EXERCISE BRIEF: Return the following data exactly, with all pictures left out.

INFORMATION GIVEN:
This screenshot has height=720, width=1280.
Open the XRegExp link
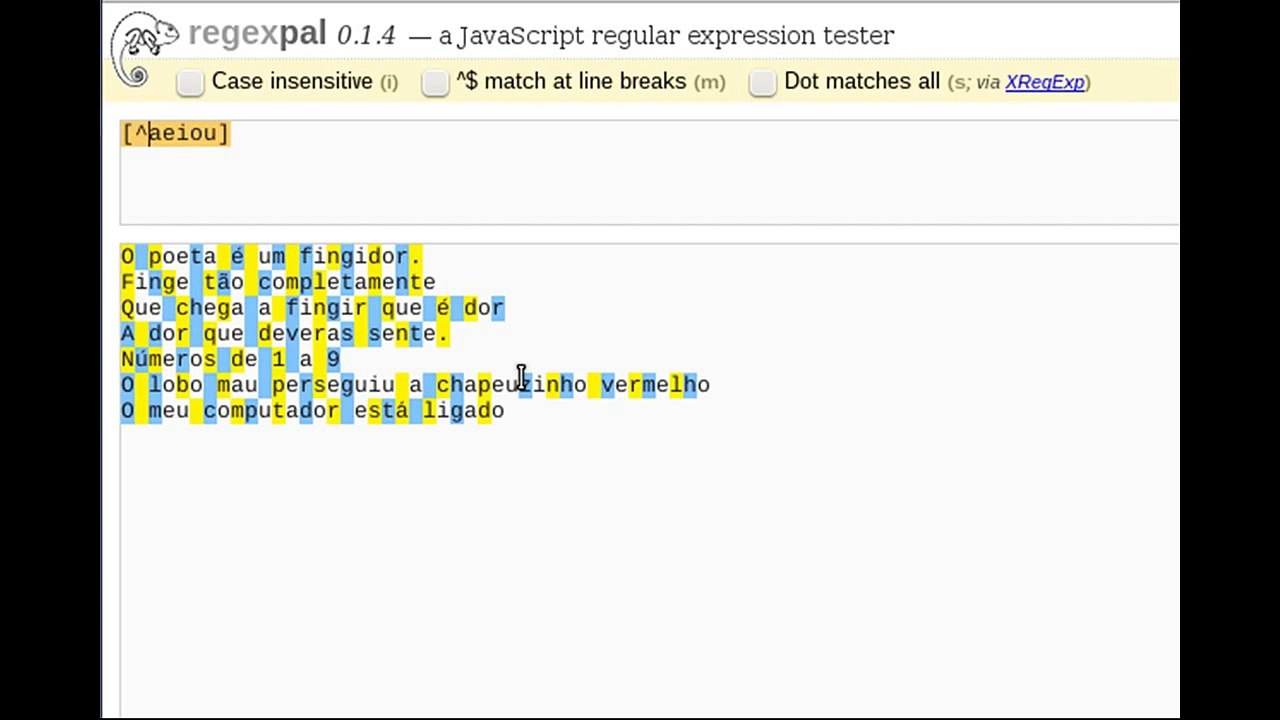[1045, 82]
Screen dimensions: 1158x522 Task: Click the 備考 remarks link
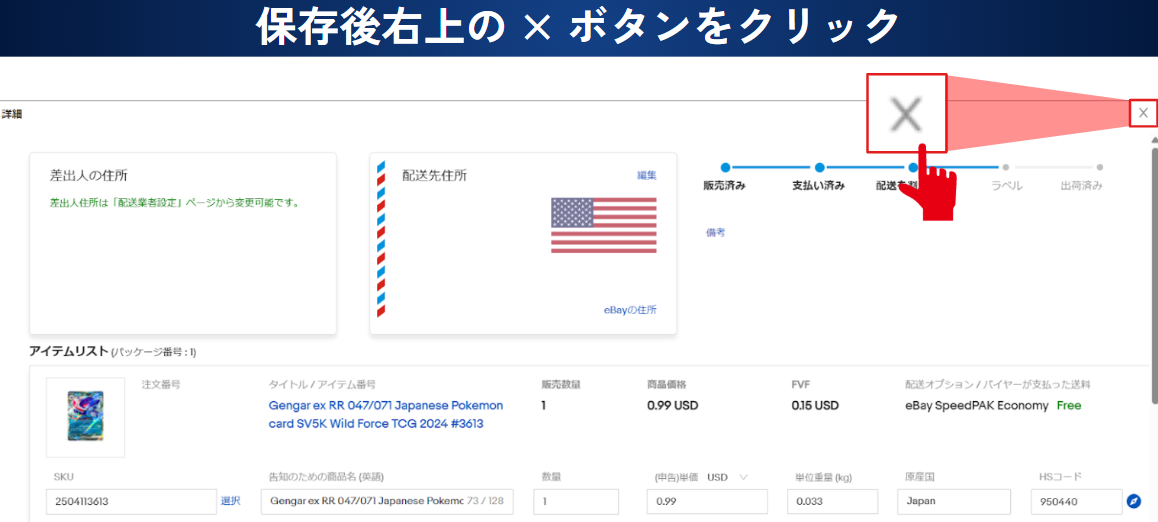[x=715, y=232]

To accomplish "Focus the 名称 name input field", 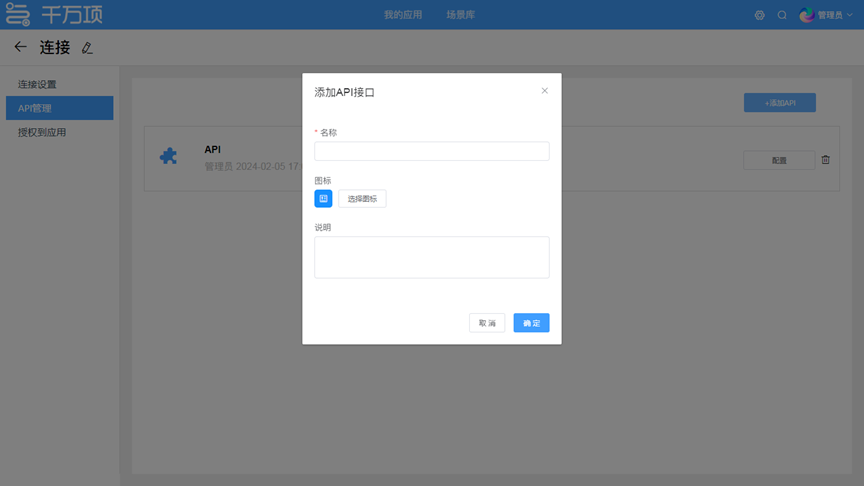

SOLUTION TO THE PROBLEM:
This screenshot has height=720, width=1280.
Open the XRegExp link
[1045, 82]
Screen dimensions: 1158x522 Task: Click the 備考 remarks link
[x=715, y=232]

To accomplish "Focus the 名称 name input field", 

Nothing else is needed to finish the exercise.